Poetry written before the 20th century relies on set rhythm patterns — or meter — and sound patterns — most notably rhyme — interworked for their musical effects. But much 20th century poetry uses neither meter nor rhyme, and so for some readers, modern poetry seems to contain no recognizable music at all. When meter and rhyme are absent, some readers instead concentrate on rationally deciphering a poem’s “meaning”; sometimes they concentrate so hard on deciphering meaning that the poem’s music gets lost completely. And along with the music goes the meaning.
Theodore Enslin’s poetry, true to its time, does not use conventional meter or rhyme, but its music is not lost. On the contrary, the music of the words is the meaning, and Enslin’s poetic strains have clear contemporary counterparts: His rhythms parallel the jazz phrasing of Thelonius Monk; his repetitions and dissonances of diction parallel the sonic textures of modern composers like Stravinsky and Penderecki.
Enslin’s titles give clues to this: “Pavane,” “Listening to Mozart,” “A Chromatic Fantasy,” “Motet.” In his poems, images and sound patterns (alliterations, assonances and phrases) emerge as “themes” and are repeated, playfully juxtaposed and developed as “variations,” exactly as in pieces of music. Poems like “Baldwin Head” and “Summer Song” are particularly gorgeous examples of this.

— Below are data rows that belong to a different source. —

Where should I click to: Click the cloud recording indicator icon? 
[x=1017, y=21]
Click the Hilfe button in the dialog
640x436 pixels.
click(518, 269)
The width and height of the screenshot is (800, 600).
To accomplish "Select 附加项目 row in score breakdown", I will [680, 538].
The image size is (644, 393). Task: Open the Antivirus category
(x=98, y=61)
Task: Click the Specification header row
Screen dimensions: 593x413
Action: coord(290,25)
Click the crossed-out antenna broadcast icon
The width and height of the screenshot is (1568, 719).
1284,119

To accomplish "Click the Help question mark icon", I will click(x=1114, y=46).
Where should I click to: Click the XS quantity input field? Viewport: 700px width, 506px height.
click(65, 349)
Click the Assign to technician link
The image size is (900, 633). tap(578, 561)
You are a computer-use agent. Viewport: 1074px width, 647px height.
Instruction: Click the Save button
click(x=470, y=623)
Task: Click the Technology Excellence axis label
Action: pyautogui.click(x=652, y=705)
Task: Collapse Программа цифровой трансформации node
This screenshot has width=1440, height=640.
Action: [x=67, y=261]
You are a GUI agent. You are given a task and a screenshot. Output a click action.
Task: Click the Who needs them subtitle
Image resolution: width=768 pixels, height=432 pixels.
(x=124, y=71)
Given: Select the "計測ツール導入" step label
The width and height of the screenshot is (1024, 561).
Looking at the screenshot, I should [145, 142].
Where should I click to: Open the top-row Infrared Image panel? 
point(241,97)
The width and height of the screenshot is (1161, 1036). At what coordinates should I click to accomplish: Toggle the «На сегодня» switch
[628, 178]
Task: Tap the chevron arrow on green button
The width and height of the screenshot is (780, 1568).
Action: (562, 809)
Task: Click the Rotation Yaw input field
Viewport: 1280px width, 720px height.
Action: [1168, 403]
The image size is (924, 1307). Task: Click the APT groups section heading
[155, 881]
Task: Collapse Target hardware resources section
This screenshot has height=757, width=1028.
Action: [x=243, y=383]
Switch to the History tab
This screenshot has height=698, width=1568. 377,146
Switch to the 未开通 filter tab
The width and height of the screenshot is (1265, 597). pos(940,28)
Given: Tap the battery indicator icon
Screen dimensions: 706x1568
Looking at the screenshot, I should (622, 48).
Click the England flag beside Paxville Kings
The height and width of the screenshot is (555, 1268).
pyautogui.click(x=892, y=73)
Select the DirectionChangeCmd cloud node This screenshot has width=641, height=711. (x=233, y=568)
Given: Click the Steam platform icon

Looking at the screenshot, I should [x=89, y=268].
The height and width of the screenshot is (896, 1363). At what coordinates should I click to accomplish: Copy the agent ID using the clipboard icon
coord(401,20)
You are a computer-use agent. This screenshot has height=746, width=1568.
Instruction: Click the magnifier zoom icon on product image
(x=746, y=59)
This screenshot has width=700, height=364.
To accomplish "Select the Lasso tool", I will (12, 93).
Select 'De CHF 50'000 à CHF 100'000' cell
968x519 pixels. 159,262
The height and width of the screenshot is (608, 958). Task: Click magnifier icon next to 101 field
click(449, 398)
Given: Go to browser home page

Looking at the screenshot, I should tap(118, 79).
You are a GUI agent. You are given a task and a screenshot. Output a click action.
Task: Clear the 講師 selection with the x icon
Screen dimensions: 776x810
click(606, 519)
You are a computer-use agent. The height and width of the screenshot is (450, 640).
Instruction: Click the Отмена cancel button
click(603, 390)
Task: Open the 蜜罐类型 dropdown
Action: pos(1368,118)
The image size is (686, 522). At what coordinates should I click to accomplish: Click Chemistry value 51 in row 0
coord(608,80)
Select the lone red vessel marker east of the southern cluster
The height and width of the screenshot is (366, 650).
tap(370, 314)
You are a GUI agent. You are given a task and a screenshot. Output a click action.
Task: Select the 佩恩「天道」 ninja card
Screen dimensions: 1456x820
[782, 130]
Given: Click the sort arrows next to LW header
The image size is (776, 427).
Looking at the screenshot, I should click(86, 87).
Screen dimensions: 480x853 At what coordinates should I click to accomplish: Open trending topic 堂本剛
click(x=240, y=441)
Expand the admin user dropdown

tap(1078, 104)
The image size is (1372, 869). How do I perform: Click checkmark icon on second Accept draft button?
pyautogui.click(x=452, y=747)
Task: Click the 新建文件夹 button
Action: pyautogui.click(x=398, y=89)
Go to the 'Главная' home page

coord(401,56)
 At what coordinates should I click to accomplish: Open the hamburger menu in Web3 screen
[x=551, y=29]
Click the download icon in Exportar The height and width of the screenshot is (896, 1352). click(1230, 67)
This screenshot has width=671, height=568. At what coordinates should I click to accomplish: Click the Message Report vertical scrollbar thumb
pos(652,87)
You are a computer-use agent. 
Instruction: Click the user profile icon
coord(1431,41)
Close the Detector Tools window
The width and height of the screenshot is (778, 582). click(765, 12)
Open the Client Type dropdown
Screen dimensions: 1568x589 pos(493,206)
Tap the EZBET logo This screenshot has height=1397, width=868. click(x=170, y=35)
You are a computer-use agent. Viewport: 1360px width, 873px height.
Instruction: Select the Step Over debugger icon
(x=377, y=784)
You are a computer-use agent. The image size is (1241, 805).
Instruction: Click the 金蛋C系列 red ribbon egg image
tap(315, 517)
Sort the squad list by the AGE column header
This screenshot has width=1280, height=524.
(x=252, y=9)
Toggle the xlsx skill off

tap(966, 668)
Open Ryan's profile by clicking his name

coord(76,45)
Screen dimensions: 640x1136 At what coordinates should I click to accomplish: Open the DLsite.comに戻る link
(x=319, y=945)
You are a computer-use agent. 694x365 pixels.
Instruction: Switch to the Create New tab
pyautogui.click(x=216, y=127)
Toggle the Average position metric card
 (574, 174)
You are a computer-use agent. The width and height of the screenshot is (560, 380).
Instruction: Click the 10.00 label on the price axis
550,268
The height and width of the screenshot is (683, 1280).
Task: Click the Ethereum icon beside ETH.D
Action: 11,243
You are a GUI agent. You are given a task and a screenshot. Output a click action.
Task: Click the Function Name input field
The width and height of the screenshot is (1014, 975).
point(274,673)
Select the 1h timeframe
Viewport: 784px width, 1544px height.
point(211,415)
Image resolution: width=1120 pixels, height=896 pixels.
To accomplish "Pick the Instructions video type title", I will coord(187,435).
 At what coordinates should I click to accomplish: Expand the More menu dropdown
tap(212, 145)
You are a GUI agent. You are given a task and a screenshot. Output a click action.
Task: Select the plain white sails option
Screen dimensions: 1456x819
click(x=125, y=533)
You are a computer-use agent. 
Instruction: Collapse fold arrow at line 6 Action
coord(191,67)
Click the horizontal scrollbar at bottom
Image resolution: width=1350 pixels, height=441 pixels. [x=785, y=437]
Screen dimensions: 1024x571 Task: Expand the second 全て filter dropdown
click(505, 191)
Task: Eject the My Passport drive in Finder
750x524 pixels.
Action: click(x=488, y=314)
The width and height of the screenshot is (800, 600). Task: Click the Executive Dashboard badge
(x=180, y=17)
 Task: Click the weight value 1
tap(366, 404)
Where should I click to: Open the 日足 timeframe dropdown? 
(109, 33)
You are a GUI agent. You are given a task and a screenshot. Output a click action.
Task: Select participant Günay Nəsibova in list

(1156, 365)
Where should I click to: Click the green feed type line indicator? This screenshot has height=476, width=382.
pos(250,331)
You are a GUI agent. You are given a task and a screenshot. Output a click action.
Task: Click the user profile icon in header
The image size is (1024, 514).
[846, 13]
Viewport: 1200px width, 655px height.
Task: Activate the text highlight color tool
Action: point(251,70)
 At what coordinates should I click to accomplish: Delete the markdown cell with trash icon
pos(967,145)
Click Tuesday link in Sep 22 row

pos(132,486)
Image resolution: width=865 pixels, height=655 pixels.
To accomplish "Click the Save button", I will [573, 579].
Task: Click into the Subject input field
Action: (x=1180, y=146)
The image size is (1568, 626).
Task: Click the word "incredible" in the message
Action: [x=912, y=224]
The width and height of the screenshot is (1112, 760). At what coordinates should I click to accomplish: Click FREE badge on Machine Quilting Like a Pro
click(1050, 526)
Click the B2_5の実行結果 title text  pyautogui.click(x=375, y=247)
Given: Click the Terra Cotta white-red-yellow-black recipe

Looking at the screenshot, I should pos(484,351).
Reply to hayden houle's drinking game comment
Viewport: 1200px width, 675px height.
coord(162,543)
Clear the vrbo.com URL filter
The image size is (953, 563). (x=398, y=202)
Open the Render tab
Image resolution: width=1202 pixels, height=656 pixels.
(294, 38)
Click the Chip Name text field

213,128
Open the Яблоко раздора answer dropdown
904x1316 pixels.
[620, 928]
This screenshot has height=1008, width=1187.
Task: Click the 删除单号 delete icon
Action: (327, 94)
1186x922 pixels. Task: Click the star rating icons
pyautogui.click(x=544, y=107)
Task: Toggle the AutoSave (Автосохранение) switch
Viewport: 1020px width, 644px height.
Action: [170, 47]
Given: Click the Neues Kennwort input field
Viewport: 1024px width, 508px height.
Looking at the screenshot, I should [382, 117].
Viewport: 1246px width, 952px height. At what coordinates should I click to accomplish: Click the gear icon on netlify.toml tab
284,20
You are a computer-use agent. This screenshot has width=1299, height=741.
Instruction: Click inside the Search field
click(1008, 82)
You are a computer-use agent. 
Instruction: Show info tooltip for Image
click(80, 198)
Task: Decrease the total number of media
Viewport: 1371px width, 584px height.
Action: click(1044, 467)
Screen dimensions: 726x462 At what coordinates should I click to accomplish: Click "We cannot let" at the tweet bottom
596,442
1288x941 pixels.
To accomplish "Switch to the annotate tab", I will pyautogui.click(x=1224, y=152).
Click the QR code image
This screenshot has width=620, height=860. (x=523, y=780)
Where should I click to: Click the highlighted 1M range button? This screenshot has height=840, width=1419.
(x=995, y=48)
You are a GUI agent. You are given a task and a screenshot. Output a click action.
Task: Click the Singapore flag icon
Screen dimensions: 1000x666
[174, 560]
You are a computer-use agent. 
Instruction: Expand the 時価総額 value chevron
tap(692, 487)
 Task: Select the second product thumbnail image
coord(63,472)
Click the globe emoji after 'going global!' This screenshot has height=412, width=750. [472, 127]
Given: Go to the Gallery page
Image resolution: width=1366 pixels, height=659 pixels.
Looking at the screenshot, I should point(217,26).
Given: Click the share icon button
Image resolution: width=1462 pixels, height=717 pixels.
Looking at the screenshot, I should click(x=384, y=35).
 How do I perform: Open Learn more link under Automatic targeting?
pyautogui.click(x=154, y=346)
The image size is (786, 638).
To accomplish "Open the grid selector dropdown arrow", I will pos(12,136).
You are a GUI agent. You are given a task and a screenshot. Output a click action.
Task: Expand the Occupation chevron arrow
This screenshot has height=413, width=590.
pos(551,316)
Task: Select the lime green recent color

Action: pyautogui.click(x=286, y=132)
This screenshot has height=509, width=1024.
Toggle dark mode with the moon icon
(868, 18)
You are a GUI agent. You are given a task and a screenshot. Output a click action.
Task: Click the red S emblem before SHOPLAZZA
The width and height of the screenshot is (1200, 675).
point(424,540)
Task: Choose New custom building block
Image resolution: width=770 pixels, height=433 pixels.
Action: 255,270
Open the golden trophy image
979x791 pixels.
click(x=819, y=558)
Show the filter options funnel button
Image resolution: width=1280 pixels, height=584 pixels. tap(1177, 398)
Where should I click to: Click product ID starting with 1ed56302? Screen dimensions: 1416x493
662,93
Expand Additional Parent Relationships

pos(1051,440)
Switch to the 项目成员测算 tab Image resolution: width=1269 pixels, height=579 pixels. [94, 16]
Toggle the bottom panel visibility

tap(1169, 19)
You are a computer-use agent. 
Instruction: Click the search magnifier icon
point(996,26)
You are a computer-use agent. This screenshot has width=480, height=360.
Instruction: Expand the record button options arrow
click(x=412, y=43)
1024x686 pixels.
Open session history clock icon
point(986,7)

Notice the various kinds of repetition in these lines from the opening of “Summer Song”:
in fields of flowers flower fields fields of tansy fields of asters fields of day lilies fields on fields of flowers tansy asters day lilies
And in “Rondo,” the phrase “If this is music, let it play a bit” opens the poem and repeats variously throughout the poem, as in:
break the tone as if this is music let it play the sound it captures
Theodore Enslin was born in Pennsylvania and schooled as a musician. He began writing in earnest at the urging of a music instructor, then moved in 1960 to Temple and later to Washington County. Throughout his poems, Maine’s landscape and people are evident. “New Sharon’s Prospect” depicts in verse and prose a western Maine logging family, and “Views” offers pictures like crisp line drawings and reflections on inner responses to places. There are views, for example, “from Pemaquid Point” and “from a Bathroom on Mount Desert,” and “A View Towards Indian Island.” This poetry is consistently good-humored, as well. “End of a Maine Winter” reads, in its entirety: “The same fire six months ago.”
Enslin’s literary associations have included figures of legend like William Carlos Williams and Allen Ginsberg, and poets with Maine connections and roots like Denise Levertov and Gary Lawless. It’s no surprise that his selected poems are published by the University of Maine’s National Poetry Foundation, which maintains strong national and international affiliations in literary criticism, but also preserves a tradition of extending beyond academic vogues and offering poetry as an enrichment of life rather than as material for assembly-line analysis.
In fact, “Then, and Now” is proof that academia, despite a 50-year effort, has not been able to kill off poetry by industrializing it. True to the poet’s claim, poetry and music are one art, and anyone interested in tuning his or her ear to the music modern poetry was meant to make will do very well to start with this selection.